The CCPA does not apply to any of Unum’s insurance products, due to the exemptions under Cal. Civ. Code § 1798.145 (excluding Cal. Civ. Code § 1798.150).
Even if Unum’s insurance products were subject to the CCPA, Unum is not a “Service Provider, Contractor, or Third Party,” as those terms have been defined under the CCPA, when it sells or administers any of its insurance products. As such, it would be inappropriate for Unum to execute any addendum or agreement that attempts to define Unum as a “Service Provider, Contractor, or Third Party.” As such, Unum cannot execute any such agreements in connection with its insurance products.
Will Unum sign a CCPA compliance agreement or addendum related to any non-insurance services Unum provides?
Unum has developed a fully compliant CCPA addendum for when it is acting as a “Service Provider” and will agree incorporate that addendum into its customer agreements.
For our non-insurance services, Unum has drafted a CCPA-compliant “Service Provider Addendum” that contains all the required provisions for Unum to be considered a “Service Provider” under the CCPA. Unum will agree to execute this addendum when Unum is providing non-insurance services.

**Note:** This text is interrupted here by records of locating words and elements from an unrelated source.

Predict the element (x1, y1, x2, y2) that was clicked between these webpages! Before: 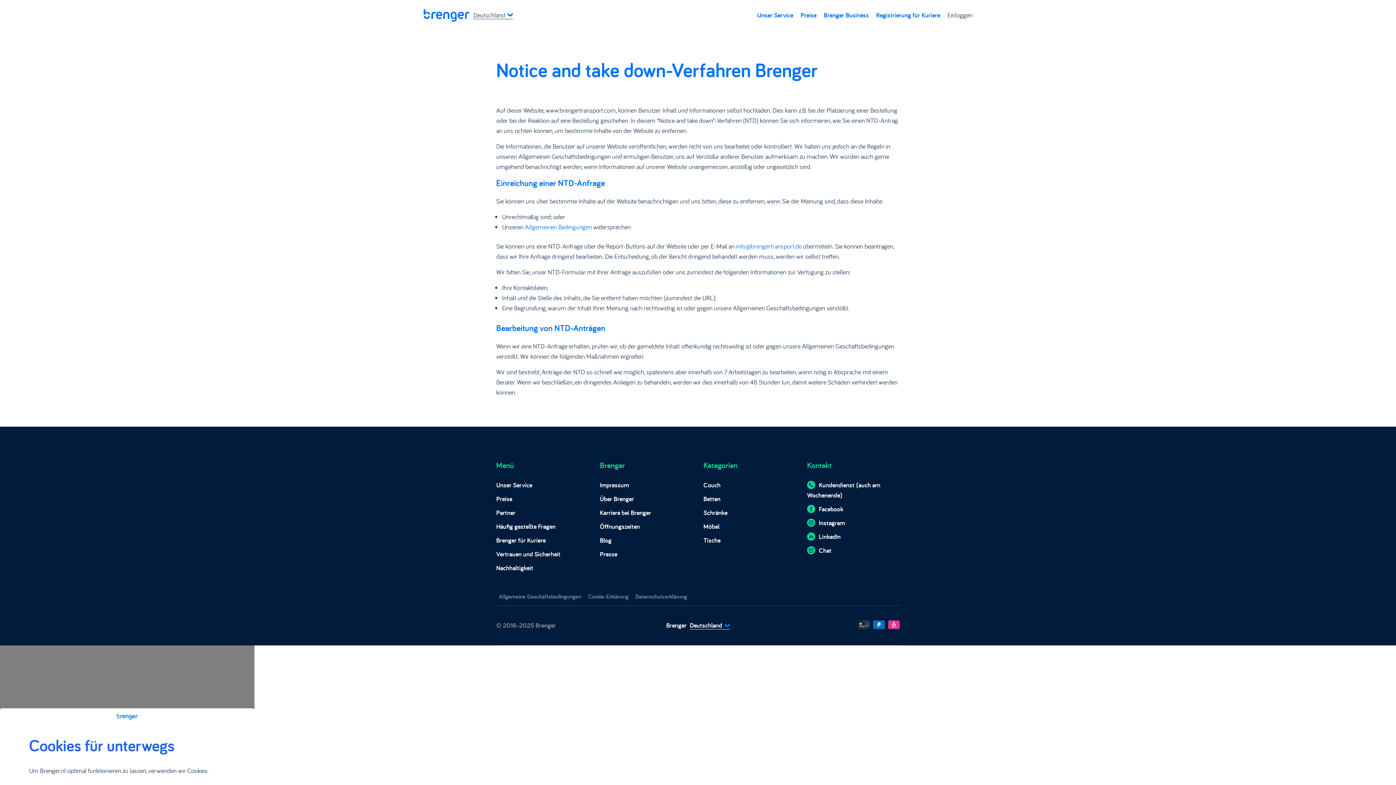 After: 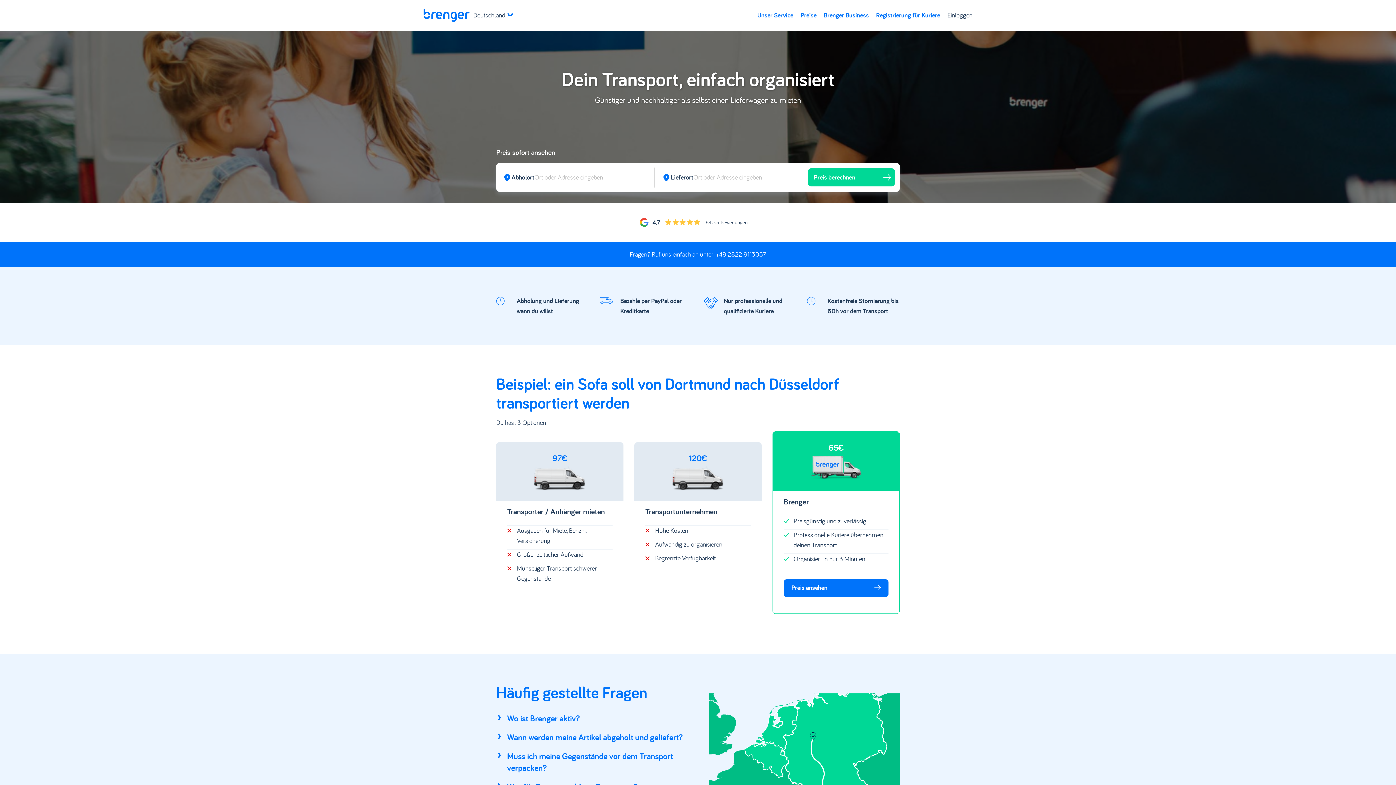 Action: bbox: (423, 9, 469, 21)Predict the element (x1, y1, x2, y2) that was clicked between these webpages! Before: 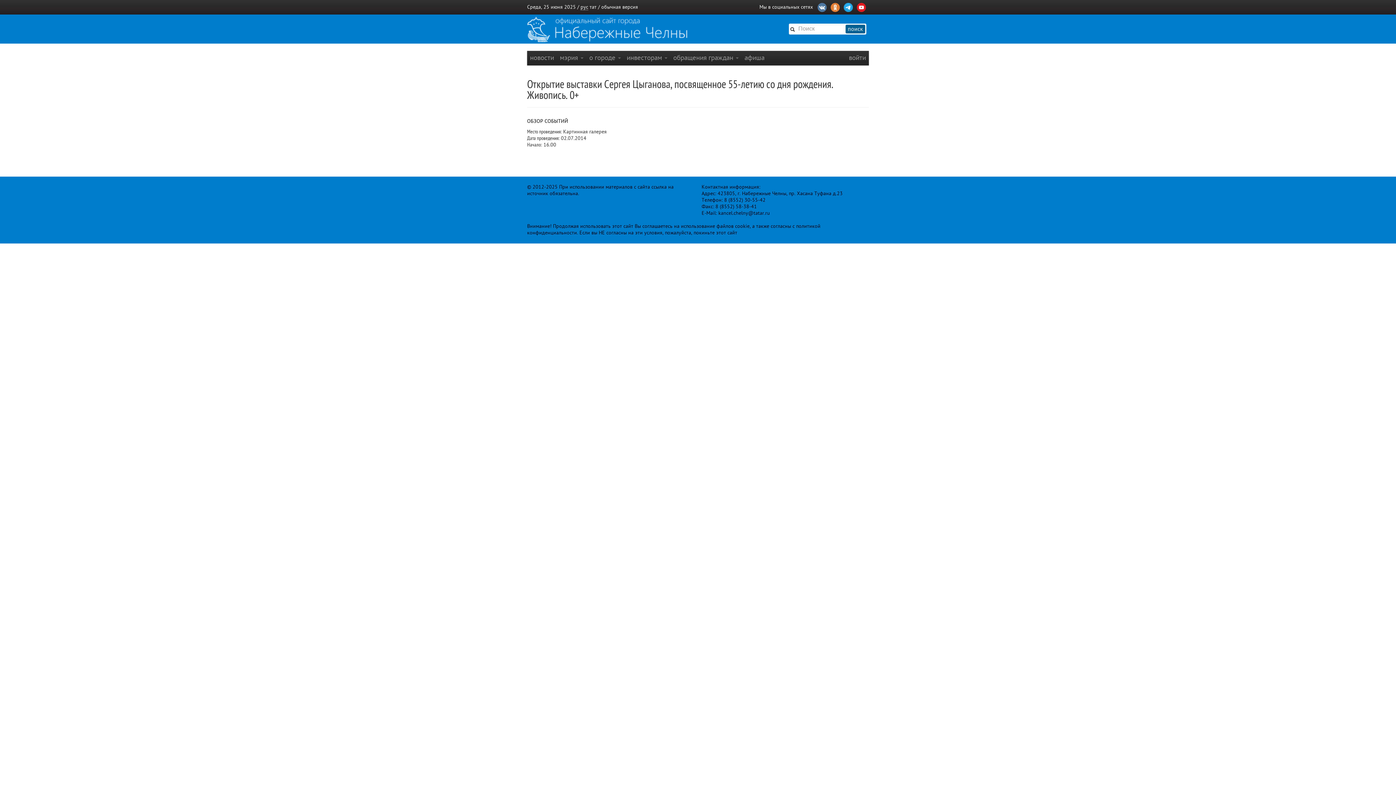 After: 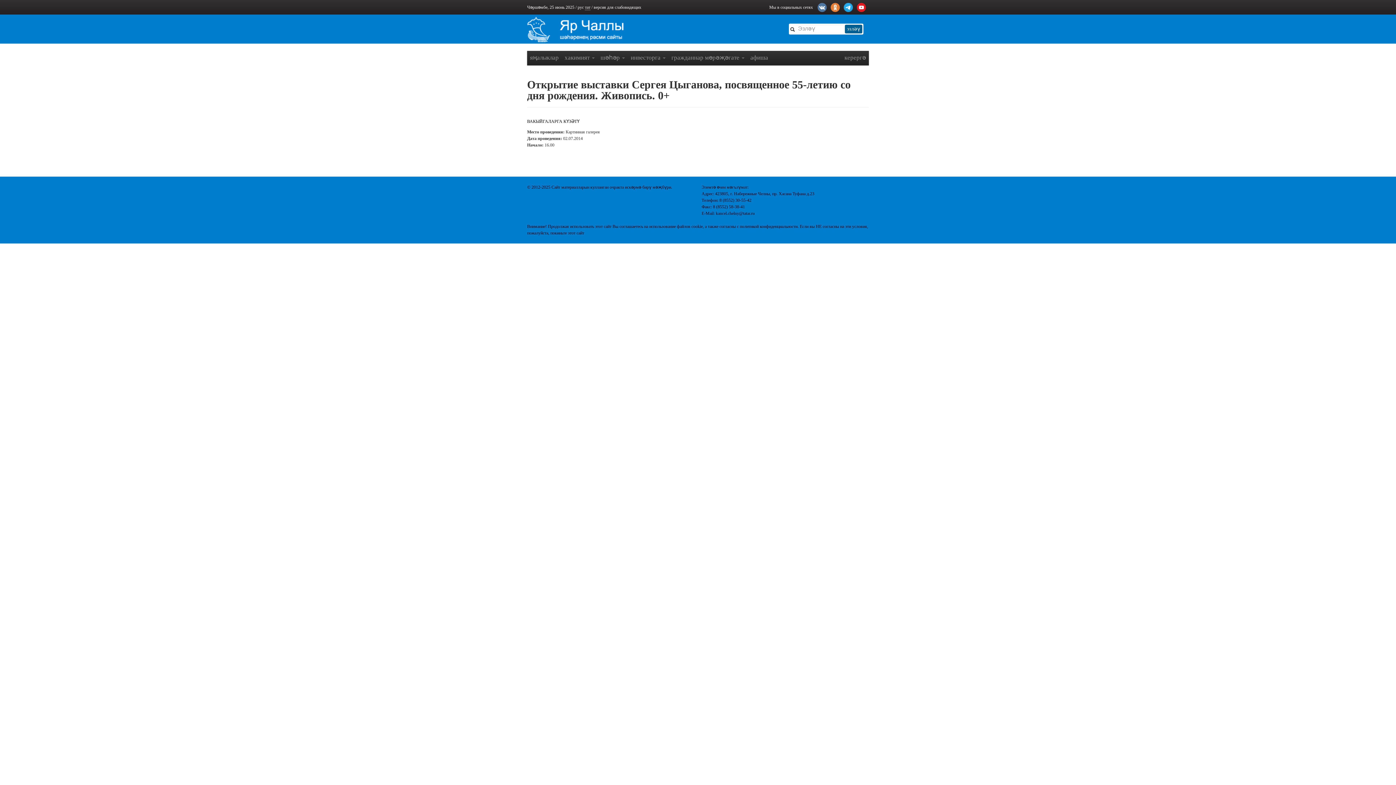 Action: bbox: (589, 4, 596, 9) label: татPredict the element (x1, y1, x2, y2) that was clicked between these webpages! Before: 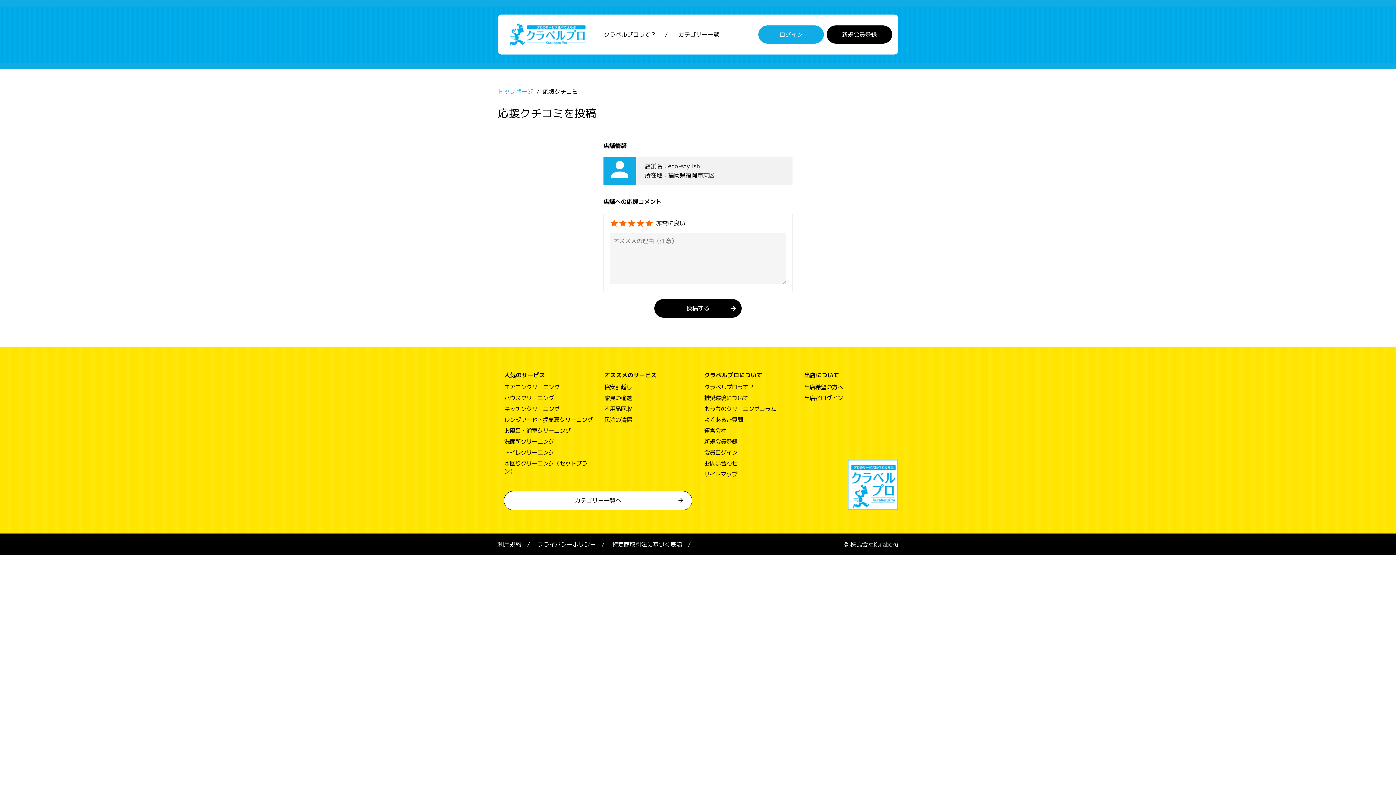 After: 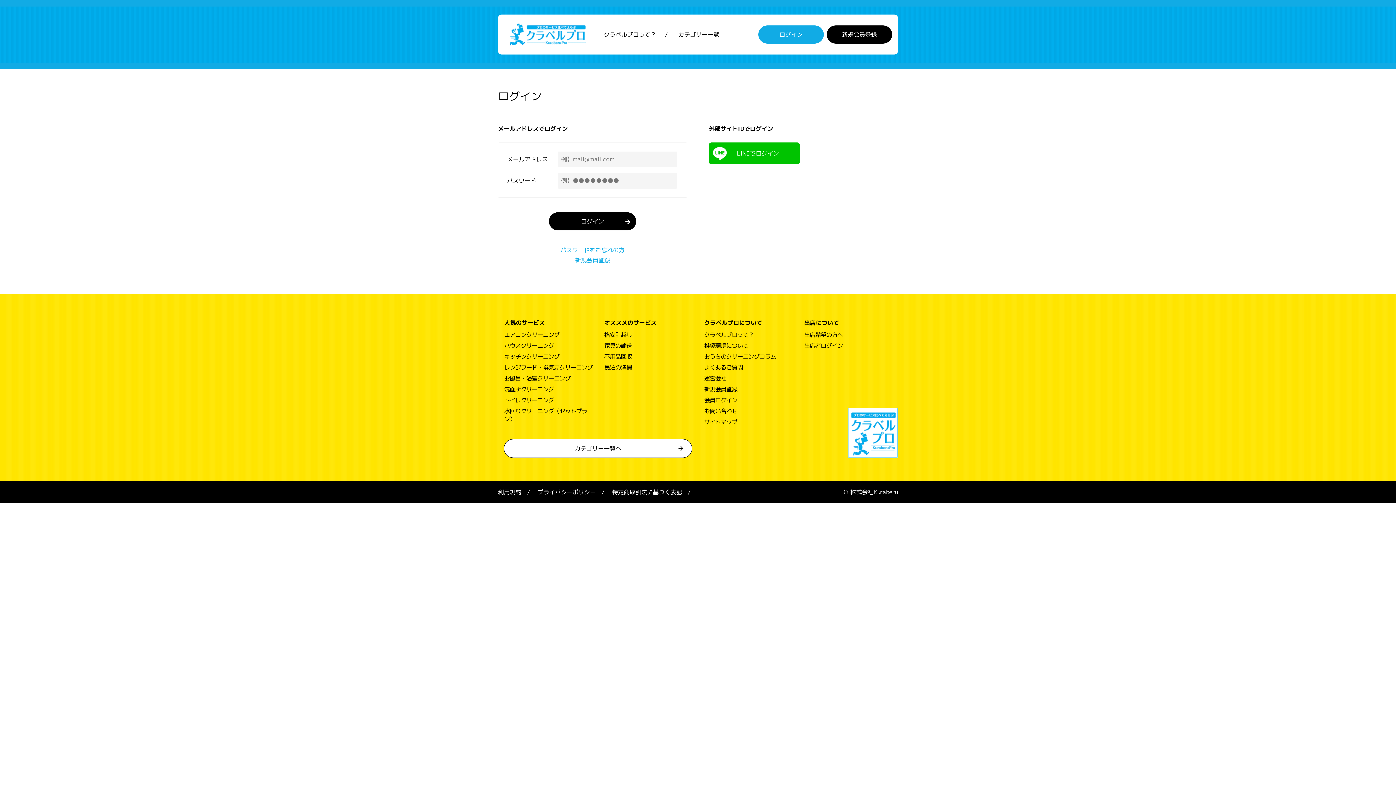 Action: label: 会員ログイン bbox: (704, 448, 737, 456)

Due to the complexity and nature of our business and the regulatory requirements for processing personal information, Unum cannot agree to execute a customer’s specific CCPA addendum or agreement or otherwise agree to modify its CCPA-compliant addendum as Unum cannot accommodate special processing instructions for each customer and still meet Unum’s legal and regulatory obligations.
Will Unum Sign a CCPA Service Provider or Third Party Agreement for Insurance Products with us Anyway?
Unum does not sign CCPA Agreements naming Unum as a “Service Provider,” “Contractor,” or “Third Party” with our customers when we are only providing insurance products.
How does Unum ensure that it effectively manages privacy and data protection issues?
Through its legal, compliance and risk management frameworks.
Privacy and information security risks sit within the scope of our enterprise risk management framework, with systems of governance in place including risk committees to provide appropriate, robust oversight and guidance across the business.
Regular risk assessments are carried out, which feed into our operational risk registers and committees, ultimately reporting to the Unum Audit and Risk Committee.
What does Unum do to Comply with the CCPA?
Unum has a CCPA compliance program.
We have developed and implemented a CCPA compliance program for Unum’s US operations that provide insurance and related services to consumers residing in California. The program includes policies and procedures for providing CCPA compliant privacy notices, practicing data minimization, retaining personal data only as long as required by applicable law, and responding to consumers exercising their rights under the CCPA, among other measures.